Earlier today, I was chatting with a fellow Portland denizen who, like me, was called in to perform his civic duty as a juror. When he asked what I did, I replied simply that I am a photographer. He asked if I could show him some of my photos, so I let him flip through an album of my work on my iPad. After a few minutes, he made a simple observation about how I clearly love photographing the verdancy of Oregon. His words were said in a way that I should feel proud.
Now, while this was a pretty straightforward observation, the thought incubated in my head and I kept thinking more about it as the day went on. Ultimately, it culminated into this photo tip. It’s easy to fall into a mindset where you discourage yourself about photographing too much of this or that. Maybe it’s because you think you’re homogenizing your work or you’re worried about being pigeonholed in some way. It’s something that I’ve thought about for a long time and, for a while, I let it seriously affect me.

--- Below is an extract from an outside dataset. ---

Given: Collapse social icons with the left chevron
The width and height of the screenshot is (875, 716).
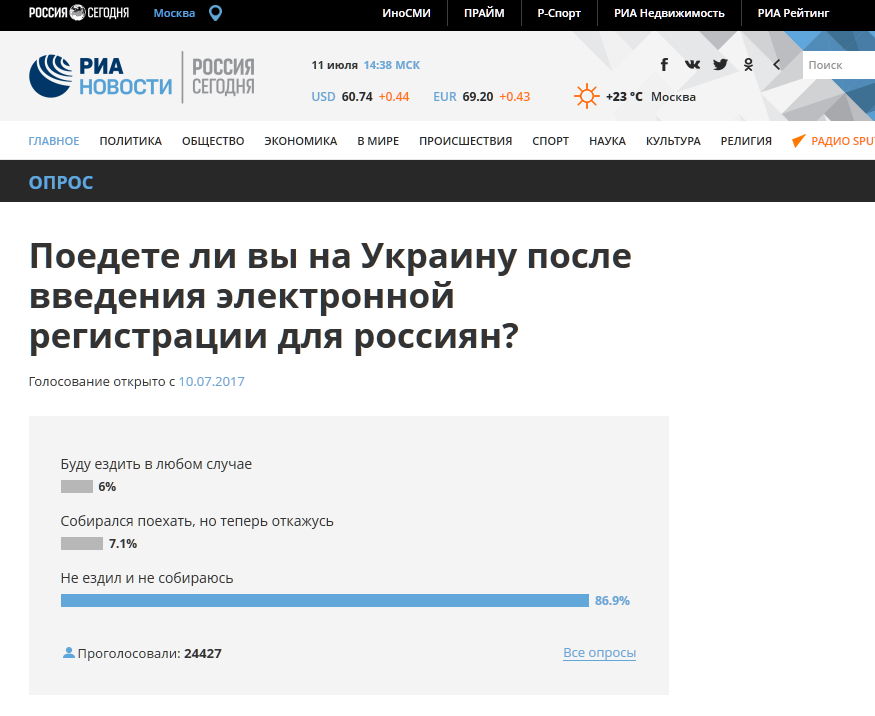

However, there was something in the matter-of-fact way that my fellow juror shared his observation that I found illuminating and comforting. Going to the same creek over and over can seem stifling to some, but to me, it’s always a new adventure. Nature presents itself with so many variables that the only real constant is change. It’s not so much about mastering a particular place or environment. It’s simply acknowledging and reveling in knowing when you’re in your element and I have now have a renewed appreciation for being in mine.